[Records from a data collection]
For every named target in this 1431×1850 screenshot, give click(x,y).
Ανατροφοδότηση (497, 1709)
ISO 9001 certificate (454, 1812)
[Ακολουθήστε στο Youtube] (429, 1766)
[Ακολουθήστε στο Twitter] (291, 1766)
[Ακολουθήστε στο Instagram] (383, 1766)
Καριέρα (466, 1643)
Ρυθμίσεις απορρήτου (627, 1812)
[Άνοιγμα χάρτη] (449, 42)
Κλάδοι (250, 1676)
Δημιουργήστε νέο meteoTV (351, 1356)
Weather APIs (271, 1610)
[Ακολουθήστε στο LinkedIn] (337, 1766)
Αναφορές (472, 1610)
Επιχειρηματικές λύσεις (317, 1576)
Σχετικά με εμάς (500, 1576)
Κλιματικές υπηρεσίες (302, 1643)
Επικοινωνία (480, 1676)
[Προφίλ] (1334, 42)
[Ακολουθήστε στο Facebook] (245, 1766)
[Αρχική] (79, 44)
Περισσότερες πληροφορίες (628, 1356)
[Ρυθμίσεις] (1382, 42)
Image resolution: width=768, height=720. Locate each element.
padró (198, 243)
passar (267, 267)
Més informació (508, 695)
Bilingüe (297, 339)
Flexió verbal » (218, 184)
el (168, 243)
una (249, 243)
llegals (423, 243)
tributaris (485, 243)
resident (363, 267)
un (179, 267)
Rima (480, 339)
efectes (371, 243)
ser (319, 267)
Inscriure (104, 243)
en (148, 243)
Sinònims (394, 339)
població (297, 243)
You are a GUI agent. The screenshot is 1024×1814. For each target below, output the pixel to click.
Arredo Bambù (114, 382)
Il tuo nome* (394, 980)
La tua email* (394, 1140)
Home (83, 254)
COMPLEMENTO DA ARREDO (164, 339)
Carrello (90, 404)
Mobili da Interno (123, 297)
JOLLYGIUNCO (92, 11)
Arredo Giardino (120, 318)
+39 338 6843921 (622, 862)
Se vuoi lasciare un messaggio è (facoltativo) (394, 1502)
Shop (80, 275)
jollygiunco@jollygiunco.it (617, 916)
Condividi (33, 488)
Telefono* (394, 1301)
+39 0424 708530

Written exercise: Render the lines above as a JSON list of strings, one string per line, omitting any blank lines.

Result of this exercise:
[
  "For every named target in this 1431×1850 screenshot, give click(x,y).",
  "Ανατροφοδότηση (497, 1709)",
  "ISO 9001 certificate (454, 1812)",
  "[Ακολουθήστε στο Youtube] (429, 1766)",
  "[Ακολουθήστε στο Twitter] (291, 1766)",
  "[Ακολουθήστε στο Instagram] (383, 1766)",
  "Καριέρα (466, 1643)",
  "Ρυθμίσεις απορρήτου (627, 1812)",
  "[Άνοιγμα χάρτη] (449, 42)",
  "Κλάδοι (250, 1676)",
  "Δημιουργήστε νέο meteoTV (351, 1356)",
  "Weather APIs (271, 1610)",
  "[Ακολουθήστε στο LinkedIn] (337, 1766)",
  "Αναφορές (472, 1610)",
  "Επιχειρηματικές λύσεις (317, 1576)",
  "Σχετικά με εμάς (500, 1576)",
  "Κλιματικές υπηρεσίες (302, 1643)",
  "Επικοινωνία (480, 1676)",
  "[Προφίλ] (1334, 42)",
  "[Ακολουθήστε στο Facebook] (245, 1766)",
  "[Αρχική] (79, 44)",
  "Περισσότερες πληροφορίες (628, 1356)",
  "[Ρυθμίσεις] (1382, 42)",
  "Image resolution: width=768, height=720. Locate each element.",
  "padró (198, 243)",
  "passar (267, 267)",
  "Més informació (508, 695)",
  "Bilingüe (297, 339)",
  "Flexió verbal » (218, 184)",
  "el (168, 243)",
  "una (249, 243)",
  "llegals (423, 243)",
  "tributaris (485, 243)",
  "resident (363, 267)",
  "un (179, 267)",
  "Rima (480, 339)",
  "efectes (371, 243)",
  "ser (319, 267)",
  "Inscriure (104, 243)",
  "en (148, 243)",
  "Sinònims (394, 339)",
  "població (297, 243)",
  "You are a GUI agent. The screenshot is 1024×1814. For each target below, output the pixel to click.",
  "Arredo Bambù (114, 382)",
  "Il tuo nome* (394, 980)",
  "La tua email* (394, 1140)",
  "Home (83, 254)",
  "COMPLEMENTO DA ARREDO (164, 339)",
  "Carrello (90, 404)",
  "Mobili da Interno (123, 297)",
  "JOLLYGIUNCO (92, 11)",
  "Arredo Giardino (120, 318)",
  "+39 338 6843921 (622, 862)",
  "Se vuoi lasciare un messaggio è (facoltativo) (394, 1502)",
  "Shop (80, 275)",
  "jollygiunco@jollygiunco.it (617, 916)",
  "Condividi (33, 488)",
  "Telefono* (394, 1301)",
  "+39 0424 708530"
]